The feedstock and transportation price data given in Table 3 are used as a base case in the simulations given below. Several different objective functions of the optimization problem, given in Equations (5)–(7), are used in the case study. Some results and discussion are given below. The optimization procedure is repeated multiple times for each scenario to check convergence. Based on the optimization results, it can be concluded that the optimization problem (for each objective function) has a number of local optima. There are different optimal value combinations of the decision variables, showing that objective values are very close to each other. The ranges of possible solutions for the base case are shown in Figure 3, Figure 4 and Figure 5 in the form of boxplot graphs to visualize the existence of more different feedstock combinations. These data are obtained by repeating the optimization procedure 50 times for the same input data. The difference in the results are due to the stochastic character of the metaheuristic optimization method used.
The examples of the possible optimal values of the decision variables are presented in Table 4, Table 5 and Table 6 for Equations (5)–(7), respectively.
The ranges of decision variable values for Equations (6) and (7) are also obtained as in the case of Equation (5) (Figure 3, Figure 4 and Figure 5) but were not presented here due to space limitation. The impact of the objective function, feedstock and transportation cost will be elaborated on in the following sections.
In Figure 6, visualization of the results from Table 6 (solution 1) using QGIS (https://qgis.org/) are presented. The maximum distances from Table 6 using local roads are presented in Figure 6 as follows:
  • Purple circles represent the maximum distances for the collections of the cow’s manure using local roads,
  • Red circles represent the maximum distances for the collections of the cow’s slurry using local roads,
  • Yellow circles represent the maximum distances for the collections of the pig’s slurry using local roads,
  • Blue circles represent the maximum distances for the collections of the millet silage using local roads,
  • Orange circles represent the maximum distances for the collections of the corn silage using local roads.

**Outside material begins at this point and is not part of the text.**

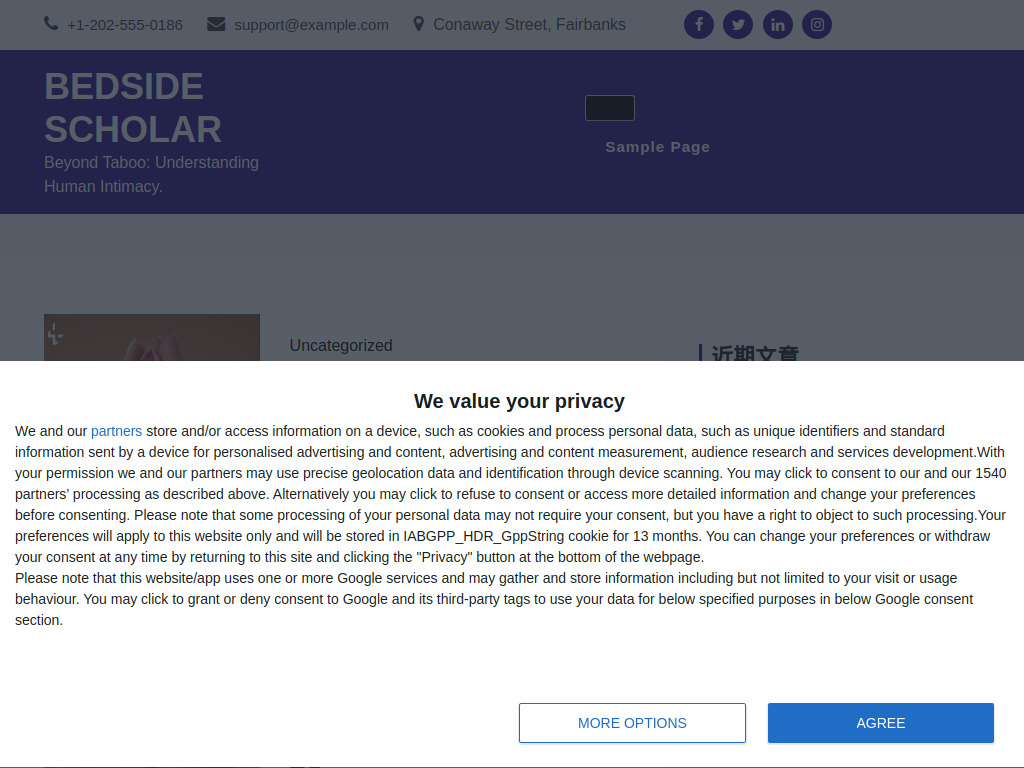Click the support@example.com email address
Image resolution: width=1024 pixels, height=768 pixels.
pos(311,25)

In Section 2.2, three different objective functions were presented. In Figure 7, Figure 8 and Figure 9, the ranges of the methane production cost and decision variables, which depend on the objective function form, are presented.
Figure 7, Figure 8 and Figure 9 show that high distance for all feedstock types for Equations (5) and (6) can be achieved for the base values of input data. The main reason is the possibility to keep the methane production cost under the given limit of 0.35 EUR/m3 thanks to lower prices of the feedstock and transportation cost. In case of Equation (7), considering the bio methane production cost, only the upper limit distances for pig slurry and millet silage are lower than the upper limit and have values up to 56 and 24 km, respectively. For other feedstock, there are solutions including the highest distances.

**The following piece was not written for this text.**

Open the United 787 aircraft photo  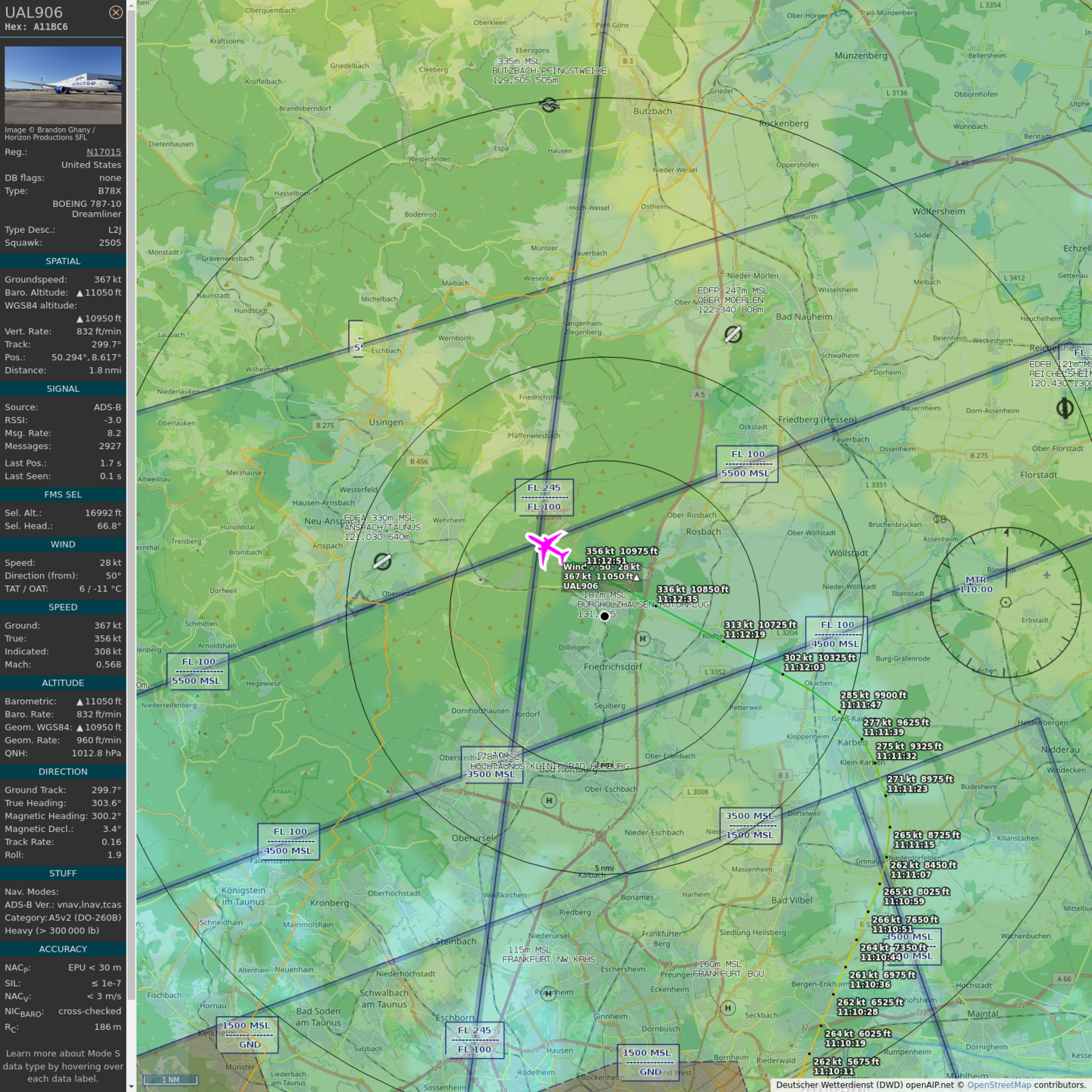pyautogui.click(x=63, y=85)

The impact of increasing feedstock and transportation cost is illustrated below. In this scenario, the feedstock and transportation costs increased two and three times with respect to the base cost values. The simulation results for optimization repeated 50 times are presented in Figure 10, Figure 11 and Figure 12. The results for Equation (5) are given for the situation with the increased costs.
The situation proposing the increased feedstock and transportation costs and limited available volumes of the feedstock is simulated and elaborated on. The cost of feedstock and transportation increased two and three times of the base cost values, respectively. The limited volumes of cow slurry and millet silage in the amounts of 30% and 20% of the base limit values were used for the simulation purposes. The results are given in Figure 13, Figure 14 and Figure 15.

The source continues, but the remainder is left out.